§ **TASK STATEMENT**: Using the listing below, say how many lines have the string "options" in them, giving the number alone.

★ ★ ★ ★

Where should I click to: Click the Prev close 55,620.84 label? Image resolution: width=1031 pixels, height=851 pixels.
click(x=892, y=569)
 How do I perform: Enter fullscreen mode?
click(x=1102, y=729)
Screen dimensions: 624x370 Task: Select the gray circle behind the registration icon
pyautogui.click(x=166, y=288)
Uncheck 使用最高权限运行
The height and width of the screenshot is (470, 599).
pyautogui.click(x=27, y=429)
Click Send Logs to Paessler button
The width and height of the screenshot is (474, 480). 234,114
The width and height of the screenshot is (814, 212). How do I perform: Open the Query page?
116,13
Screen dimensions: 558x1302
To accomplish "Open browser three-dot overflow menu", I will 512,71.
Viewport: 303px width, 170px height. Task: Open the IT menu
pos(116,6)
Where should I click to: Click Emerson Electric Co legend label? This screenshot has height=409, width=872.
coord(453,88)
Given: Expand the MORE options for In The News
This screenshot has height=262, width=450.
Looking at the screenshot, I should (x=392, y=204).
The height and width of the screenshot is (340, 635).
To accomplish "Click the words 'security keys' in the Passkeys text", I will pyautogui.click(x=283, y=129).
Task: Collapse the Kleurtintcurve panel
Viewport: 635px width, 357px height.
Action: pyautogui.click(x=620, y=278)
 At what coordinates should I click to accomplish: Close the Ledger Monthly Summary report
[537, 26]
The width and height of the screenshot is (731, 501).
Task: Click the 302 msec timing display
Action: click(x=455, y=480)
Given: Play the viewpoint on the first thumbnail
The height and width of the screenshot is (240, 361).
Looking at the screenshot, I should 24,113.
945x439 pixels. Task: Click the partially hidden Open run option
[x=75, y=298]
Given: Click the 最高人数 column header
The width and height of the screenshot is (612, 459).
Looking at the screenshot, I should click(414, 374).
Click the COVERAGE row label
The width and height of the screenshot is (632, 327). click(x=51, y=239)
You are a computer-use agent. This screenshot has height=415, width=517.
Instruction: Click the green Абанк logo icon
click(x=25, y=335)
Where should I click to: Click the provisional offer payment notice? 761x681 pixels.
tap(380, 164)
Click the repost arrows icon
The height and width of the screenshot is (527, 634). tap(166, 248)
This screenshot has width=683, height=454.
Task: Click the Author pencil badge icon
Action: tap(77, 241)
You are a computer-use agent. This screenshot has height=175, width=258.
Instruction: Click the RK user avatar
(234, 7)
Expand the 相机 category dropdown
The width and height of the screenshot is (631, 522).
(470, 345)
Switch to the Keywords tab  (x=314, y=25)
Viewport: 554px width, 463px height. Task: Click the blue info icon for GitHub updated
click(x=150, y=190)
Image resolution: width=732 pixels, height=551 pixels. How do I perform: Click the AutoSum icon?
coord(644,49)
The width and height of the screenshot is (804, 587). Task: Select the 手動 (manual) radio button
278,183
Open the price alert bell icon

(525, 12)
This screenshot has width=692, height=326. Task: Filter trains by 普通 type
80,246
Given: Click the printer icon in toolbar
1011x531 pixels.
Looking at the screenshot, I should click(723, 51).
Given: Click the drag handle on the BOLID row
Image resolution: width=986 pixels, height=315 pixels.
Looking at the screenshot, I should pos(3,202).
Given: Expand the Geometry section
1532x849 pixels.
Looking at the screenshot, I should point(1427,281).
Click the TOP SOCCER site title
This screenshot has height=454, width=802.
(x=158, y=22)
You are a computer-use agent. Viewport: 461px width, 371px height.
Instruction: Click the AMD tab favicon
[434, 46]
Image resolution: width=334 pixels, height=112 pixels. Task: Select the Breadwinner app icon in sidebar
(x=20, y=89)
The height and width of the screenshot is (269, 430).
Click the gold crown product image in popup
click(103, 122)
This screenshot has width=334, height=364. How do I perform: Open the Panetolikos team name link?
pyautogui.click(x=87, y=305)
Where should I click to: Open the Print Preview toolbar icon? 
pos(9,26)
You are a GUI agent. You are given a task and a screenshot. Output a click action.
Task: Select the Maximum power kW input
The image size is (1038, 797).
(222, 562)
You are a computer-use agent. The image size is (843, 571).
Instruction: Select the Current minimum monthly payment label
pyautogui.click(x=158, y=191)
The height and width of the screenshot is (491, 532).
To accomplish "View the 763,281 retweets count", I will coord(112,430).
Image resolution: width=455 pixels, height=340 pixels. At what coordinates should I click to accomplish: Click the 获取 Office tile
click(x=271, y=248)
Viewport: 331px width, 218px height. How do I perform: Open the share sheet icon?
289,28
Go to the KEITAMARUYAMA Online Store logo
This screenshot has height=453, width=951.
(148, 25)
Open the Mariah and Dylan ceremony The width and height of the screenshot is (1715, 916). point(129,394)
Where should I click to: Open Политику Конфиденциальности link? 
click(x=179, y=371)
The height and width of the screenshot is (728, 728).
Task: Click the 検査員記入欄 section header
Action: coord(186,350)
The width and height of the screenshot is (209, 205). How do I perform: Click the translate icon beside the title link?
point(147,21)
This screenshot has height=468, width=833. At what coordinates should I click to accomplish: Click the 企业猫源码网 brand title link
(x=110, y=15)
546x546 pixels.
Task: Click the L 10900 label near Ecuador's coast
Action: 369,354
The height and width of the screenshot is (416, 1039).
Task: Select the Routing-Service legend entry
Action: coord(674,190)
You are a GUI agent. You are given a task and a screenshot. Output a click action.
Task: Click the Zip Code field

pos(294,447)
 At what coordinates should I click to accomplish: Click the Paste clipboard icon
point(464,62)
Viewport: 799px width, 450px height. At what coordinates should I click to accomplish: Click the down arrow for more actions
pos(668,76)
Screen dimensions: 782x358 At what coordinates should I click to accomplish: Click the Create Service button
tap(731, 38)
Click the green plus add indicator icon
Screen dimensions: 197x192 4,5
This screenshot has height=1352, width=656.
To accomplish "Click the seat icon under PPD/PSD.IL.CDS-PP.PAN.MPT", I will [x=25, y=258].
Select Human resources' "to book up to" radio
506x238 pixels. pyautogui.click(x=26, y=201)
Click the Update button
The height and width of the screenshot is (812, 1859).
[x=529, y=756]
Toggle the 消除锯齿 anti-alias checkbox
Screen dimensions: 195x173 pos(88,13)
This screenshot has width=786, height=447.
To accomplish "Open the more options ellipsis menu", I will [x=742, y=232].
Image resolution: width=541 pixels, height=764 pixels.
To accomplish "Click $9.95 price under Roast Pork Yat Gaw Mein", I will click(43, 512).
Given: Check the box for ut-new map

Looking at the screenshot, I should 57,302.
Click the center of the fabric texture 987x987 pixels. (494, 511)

★ ★ ★ ★

§ **EXERCISE RESULT**: 2